ロシア“愛国教育”の内幕 戦場に導かれる子どもたち

ロシア“愛国教育”の内幕 戦場に導かれる子どもたち

少女が銃を…。今月、新学年を迎えたロシアの学校では無人機の操縦法などの軍事教練が義務化され、歴史教科書にはウクライナ侵攻を正当化するプーチン政権の主張が盛り込まれるなど、政権の意に沿った“愛国教育”が強化されています。さらに、同調しない生徒や保護者が学校側によって“密告”され、拘束までされるケースも相次ぎ、傷つく子どもたちの姿も。軍事侵攻が続く中、ロシアの子どもたちに何が起きているのか?内幕に迫りました。

出演者

  • 池田 嘉郎さん (東京大学教授)
  • 桑子 真帆 (キャスター)

※放送から1週間はNHKプラスで「見逃し配信」がご覧になれます。

ロシア愛国教育の実態

桑子真帆キャスター:
9月新学年がスタートしたロシア。

全国の学校で新たに義務づけられたのが、今まさに続くウクライナ侵攻を正当化する記述が盛り込まれた新たな歴史教科書の使用。
そして銃の扱い方や軍事用無人機の操縦法をはじめとした基礎的な軍事教練です。こうした実技面の教育に先立ってプーチン政権は思想の面でも教育を強化してきました。

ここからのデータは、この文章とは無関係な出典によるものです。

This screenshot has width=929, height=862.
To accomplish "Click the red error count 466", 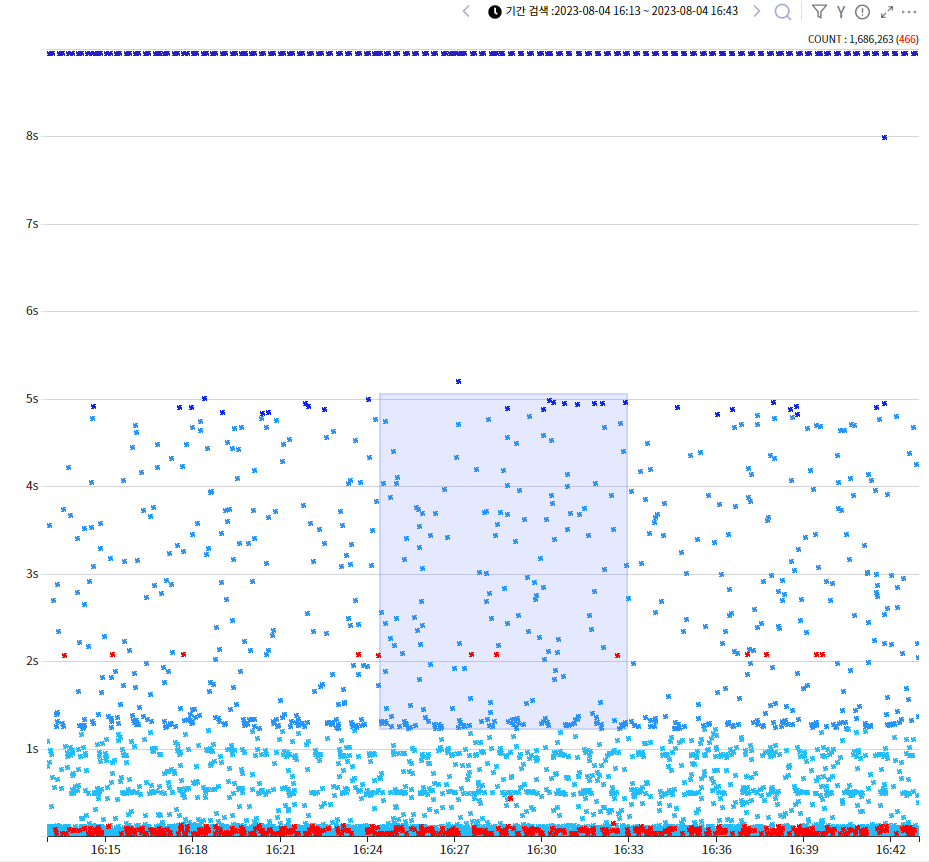I will [x=907, y=39].
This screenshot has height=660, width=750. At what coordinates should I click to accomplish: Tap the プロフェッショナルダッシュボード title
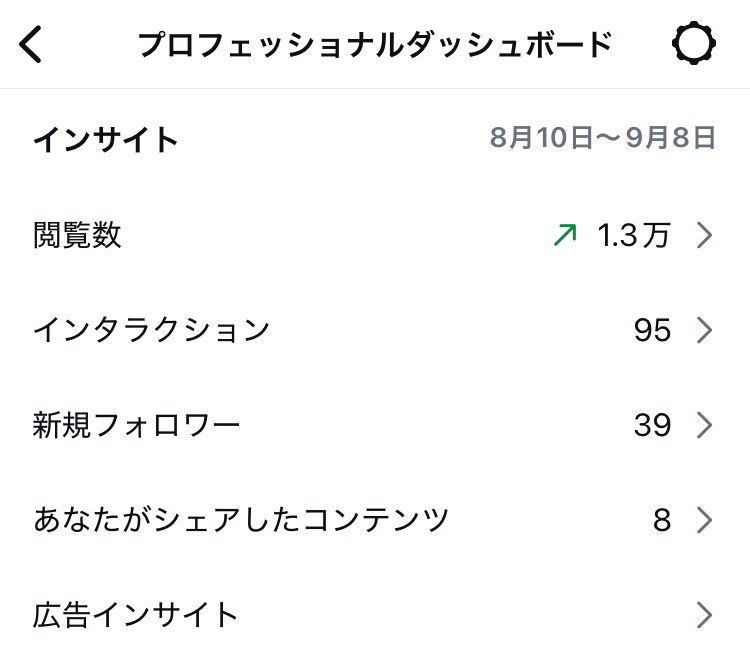click(374, 45)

その象徴が2022年9月に導入された「大事な話をしよう」という名の授業です。日本の小中高校生にあたる生徒を対象に、週に1時間愛国心を育むことを目的とした授業の受講を義務づけたのです。

プーチン政権による愛国教育。子どもたちにどのような変化が起きているのでしょうか。

教室で子どもたちが銃を…

6月。交渉の末、撮影が許されたのはモスクワで開かれた子ども向けのイベントです。

会場で目にしたのは、軍の装備を身につける少年や、ウクライナ侵攻に加わる兵士に手紙をつづる少女たち。軍事侵攻についてどう思っているのか聞いてみました。

「祖国を守る人たちに感謝します」
「ロシアは団結して良い国になるんだ」

軍事侵攻への支持に向かう子どもたち。

プーチン政権はこの1年、巧妙な手法で子どもたちの心を誘導してきたと指摘する人がいます。元教師のナタリア・ソプルノワさんです。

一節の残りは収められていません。